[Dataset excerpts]
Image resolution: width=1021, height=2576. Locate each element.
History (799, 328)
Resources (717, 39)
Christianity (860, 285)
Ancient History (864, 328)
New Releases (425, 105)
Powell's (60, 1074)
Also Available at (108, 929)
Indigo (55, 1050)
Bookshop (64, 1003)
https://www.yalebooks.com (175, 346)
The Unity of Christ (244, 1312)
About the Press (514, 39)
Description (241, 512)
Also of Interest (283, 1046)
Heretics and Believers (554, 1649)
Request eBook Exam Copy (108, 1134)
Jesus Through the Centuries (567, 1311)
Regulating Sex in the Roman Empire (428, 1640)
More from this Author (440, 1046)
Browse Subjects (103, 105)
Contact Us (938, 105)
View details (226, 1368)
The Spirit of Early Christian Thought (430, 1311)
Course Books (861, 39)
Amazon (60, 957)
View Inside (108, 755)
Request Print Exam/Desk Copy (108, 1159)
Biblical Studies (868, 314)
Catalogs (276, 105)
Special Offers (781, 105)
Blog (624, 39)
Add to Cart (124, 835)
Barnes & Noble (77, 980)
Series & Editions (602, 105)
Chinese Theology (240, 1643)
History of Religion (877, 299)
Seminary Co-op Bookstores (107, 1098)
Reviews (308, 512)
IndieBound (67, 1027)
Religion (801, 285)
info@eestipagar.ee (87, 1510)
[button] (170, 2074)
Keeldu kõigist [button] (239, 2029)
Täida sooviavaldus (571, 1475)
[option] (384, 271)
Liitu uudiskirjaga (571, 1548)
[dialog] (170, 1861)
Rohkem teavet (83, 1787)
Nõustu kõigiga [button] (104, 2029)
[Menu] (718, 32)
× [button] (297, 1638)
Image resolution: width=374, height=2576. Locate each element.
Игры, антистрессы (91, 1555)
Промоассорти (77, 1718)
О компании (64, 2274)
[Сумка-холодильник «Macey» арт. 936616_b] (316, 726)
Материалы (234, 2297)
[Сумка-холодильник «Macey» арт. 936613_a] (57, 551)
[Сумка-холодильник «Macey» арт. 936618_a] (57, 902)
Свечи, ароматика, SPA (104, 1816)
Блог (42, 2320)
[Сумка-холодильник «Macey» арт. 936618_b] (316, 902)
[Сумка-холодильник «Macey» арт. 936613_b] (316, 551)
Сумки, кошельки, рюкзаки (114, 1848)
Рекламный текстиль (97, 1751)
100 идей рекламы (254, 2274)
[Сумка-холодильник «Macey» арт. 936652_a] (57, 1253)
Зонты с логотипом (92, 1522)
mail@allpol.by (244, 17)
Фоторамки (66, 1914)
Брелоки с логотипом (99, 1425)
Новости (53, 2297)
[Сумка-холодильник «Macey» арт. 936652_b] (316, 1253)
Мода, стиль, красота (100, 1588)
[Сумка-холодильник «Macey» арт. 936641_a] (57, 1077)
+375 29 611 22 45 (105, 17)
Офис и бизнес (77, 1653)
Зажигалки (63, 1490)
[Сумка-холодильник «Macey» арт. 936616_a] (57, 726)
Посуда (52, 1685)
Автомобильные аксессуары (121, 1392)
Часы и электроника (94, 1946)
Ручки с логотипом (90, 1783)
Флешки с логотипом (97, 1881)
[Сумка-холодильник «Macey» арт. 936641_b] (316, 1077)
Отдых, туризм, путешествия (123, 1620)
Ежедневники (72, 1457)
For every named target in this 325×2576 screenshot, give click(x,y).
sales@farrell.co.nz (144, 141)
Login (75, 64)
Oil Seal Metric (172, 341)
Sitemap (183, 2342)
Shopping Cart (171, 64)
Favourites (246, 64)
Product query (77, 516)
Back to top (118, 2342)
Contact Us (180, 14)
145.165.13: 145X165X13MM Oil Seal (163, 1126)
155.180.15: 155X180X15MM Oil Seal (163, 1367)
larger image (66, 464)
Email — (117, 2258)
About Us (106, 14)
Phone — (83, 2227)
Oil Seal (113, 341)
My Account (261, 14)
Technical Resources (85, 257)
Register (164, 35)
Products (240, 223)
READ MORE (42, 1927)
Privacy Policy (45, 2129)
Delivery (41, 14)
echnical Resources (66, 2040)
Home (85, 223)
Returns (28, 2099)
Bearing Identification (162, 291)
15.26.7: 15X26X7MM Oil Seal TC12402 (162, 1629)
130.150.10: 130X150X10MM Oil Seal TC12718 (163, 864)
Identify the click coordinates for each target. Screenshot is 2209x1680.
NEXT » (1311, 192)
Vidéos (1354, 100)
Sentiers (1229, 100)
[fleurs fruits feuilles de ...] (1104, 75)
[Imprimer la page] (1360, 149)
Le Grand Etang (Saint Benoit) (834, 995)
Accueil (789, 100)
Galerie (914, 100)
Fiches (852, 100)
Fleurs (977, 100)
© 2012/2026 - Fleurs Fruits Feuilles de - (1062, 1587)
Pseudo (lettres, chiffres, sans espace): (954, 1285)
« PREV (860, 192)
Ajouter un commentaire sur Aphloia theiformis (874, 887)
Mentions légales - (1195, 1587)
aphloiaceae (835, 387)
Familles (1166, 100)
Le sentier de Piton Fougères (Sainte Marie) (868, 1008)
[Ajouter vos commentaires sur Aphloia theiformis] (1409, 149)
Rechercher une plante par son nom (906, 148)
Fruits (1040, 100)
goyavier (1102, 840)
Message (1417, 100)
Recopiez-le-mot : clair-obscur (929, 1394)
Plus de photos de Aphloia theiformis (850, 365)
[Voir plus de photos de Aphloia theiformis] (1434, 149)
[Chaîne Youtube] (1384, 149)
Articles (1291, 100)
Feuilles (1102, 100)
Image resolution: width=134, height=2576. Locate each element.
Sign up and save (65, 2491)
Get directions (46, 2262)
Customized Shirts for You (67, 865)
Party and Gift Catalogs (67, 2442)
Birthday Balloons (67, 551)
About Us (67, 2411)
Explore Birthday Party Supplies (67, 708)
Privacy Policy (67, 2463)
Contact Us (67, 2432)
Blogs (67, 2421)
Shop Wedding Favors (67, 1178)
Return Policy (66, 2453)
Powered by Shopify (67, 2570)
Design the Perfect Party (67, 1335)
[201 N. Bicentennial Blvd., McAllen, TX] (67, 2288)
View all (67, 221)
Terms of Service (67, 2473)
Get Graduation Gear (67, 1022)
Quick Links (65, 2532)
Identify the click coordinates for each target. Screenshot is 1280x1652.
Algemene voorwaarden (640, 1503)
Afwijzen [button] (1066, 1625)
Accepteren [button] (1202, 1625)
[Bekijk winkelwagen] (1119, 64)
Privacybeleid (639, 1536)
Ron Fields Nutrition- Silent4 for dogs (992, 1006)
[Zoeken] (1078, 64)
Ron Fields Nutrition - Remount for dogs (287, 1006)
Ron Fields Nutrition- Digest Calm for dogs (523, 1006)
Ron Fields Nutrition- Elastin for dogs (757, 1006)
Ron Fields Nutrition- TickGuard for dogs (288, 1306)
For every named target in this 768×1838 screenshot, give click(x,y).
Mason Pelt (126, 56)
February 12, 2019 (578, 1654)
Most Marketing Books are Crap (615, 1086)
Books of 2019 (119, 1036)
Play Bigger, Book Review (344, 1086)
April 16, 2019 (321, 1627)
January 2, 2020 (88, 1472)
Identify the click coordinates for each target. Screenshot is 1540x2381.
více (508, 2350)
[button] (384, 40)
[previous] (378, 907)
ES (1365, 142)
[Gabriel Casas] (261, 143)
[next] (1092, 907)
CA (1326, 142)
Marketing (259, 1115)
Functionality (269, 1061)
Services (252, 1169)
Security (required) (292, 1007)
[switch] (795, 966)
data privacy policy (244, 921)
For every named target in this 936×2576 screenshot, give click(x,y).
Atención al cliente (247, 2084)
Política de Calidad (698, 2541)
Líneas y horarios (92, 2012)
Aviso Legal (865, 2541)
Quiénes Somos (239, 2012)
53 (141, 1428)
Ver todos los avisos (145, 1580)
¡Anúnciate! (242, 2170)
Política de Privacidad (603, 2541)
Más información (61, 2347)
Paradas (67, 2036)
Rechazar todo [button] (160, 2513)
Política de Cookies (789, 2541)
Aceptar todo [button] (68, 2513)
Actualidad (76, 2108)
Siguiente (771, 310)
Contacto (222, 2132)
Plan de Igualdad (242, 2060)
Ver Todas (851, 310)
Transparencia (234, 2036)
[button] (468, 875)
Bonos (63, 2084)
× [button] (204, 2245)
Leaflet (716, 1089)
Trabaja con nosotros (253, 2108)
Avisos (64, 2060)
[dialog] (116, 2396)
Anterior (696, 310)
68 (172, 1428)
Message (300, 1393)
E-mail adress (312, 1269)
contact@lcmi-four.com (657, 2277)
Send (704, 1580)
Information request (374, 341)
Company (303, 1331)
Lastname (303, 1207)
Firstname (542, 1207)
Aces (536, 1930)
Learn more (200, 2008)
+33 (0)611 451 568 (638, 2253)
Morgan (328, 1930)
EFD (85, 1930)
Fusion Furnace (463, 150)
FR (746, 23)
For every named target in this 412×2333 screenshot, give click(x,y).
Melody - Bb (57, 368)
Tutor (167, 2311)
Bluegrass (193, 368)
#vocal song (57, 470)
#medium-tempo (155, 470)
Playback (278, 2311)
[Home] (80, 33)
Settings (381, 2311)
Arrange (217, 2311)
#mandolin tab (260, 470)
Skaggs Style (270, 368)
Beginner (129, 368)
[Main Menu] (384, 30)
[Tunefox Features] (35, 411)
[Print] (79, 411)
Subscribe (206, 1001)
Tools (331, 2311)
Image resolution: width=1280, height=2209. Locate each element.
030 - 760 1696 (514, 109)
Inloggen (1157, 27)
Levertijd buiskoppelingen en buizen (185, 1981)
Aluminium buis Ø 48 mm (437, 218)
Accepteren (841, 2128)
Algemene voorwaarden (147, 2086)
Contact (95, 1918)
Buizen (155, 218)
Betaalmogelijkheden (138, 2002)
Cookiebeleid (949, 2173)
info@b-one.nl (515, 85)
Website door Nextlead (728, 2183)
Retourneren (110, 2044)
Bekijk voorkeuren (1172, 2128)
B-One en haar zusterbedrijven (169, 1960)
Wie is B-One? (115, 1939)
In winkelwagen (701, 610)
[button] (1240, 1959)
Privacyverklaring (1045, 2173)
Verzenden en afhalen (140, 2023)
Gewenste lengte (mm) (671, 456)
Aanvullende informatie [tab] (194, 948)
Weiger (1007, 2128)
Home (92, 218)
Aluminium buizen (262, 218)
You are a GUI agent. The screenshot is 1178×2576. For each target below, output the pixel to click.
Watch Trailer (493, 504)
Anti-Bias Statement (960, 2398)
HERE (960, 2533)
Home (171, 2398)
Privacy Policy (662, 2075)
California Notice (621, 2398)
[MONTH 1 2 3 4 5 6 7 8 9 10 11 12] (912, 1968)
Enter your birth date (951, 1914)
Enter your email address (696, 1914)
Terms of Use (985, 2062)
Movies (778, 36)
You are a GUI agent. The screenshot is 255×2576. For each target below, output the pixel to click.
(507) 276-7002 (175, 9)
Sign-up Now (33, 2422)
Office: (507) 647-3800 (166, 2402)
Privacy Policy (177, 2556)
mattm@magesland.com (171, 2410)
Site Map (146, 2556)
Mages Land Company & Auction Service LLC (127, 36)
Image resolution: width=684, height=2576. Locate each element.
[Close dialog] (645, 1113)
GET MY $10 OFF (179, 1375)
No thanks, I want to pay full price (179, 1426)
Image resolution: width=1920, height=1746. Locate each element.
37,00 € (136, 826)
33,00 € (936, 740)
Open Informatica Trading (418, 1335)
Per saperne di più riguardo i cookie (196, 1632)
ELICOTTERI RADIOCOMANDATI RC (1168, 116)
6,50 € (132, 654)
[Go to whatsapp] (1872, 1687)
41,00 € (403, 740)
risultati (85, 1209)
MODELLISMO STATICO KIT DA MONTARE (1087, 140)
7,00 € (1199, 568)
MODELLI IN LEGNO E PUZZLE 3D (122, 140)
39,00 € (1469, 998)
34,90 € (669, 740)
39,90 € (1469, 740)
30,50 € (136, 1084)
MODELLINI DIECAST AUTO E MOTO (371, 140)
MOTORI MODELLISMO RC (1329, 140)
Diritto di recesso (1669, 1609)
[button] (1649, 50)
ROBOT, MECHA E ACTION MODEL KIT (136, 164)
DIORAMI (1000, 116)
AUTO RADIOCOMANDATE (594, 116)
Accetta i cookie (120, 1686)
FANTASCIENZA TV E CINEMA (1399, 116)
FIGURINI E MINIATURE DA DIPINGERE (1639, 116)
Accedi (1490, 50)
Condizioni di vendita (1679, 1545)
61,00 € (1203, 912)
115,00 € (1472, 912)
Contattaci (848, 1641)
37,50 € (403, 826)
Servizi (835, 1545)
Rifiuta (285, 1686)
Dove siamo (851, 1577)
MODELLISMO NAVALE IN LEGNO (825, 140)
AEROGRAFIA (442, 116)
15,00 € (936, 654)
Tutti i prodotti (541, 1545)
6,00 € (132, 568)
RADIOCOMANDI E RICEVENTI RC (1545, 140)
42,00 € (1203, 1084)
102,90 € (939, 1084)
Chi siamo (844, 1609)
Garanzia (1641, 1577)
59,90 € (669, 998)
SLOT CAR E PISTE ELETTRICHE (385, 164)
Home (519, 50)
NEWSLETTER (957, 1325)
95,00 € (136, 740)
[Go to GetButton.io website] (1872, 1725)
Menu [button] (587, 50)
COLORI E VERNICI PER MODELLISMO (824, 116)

Task objective: Each line from the first line of the entries up to and including the line containing "Материалы (234, 2297)" should be transcribed exactly, with all other lines left out.

Answer for the task:
Image resolution: width=1021, height=2576. Locate each element.
History (799, 328)
Resources (717, 39)
Christianity (860, 285)
Ancient History (864, 328)
New Releases (425, 105)
Powell's (60, 1074)
Also Available at (108, 929)
Indigo (55, 1050)
Bookshop (64, 1003)
https://www.yalebooks.com (175, 346)
The Unity of Christ (244, 1312)
About the Press (514, 39)
Description (241, 512)
Also of Interest (283, 1046)
Heretics and Believers (554, 1649)
Request eBook Exam Copy (108, 1134)
Jesus Through the Centuries (567, 1311)
Regulating Sex in the Roman Empire (428, 1640)
More from this Author (440, 1046)
Browse Subjects (103, 105)
Contact Us (938, 105)
View details (226, 1368)
The Spirit of Early Christian Thought (430, 1311)
Course Books (861, 39)
Amazon (60, 957)
View Inside (108, 755)
Request Print Exam/Desk Copy (108, 1159)
Biblical Studies (868, 314)
Catalogs (276, 105)
Special Offers (781, 105)
Blog (624, 39)
Add to Cart (124, 835)
Barnes & Noble (77, 980)
Series & Editions (602, 105)
Chinese Theology (240, 1643)
History of Religion (877, 299)
Seminary Co-op Bookstores (107, 1098)
Reviews (308, 512)
IndieBound (67, 1027)
Religion (801, 285)
info@eestipagar.ee (87, 1510)
[button] (170, 2074)
Keeldu kõigist [button] (239, 2029)
Täida sooviavaldus (571, 1475)
[option] (384, 271)
Liitu uudiskirjaga (571, 1548)
[dialog] (170, 1861)
Rohkem teavet (83, 1787)
Nõustu kõigiga [button] (104, 2029)
[Menu] (718, 32)
× [button] (297, 1638)
Image resolution: width=374, height=2576. Locate each element.
Игры, антистрессы (91, 1555)
Промоассорти (77, 1718)
О компании (64, 2274)
[Сумка-холодильник «Macey» арт. 936616_b] (316, 726)
Материалы (234, 2297)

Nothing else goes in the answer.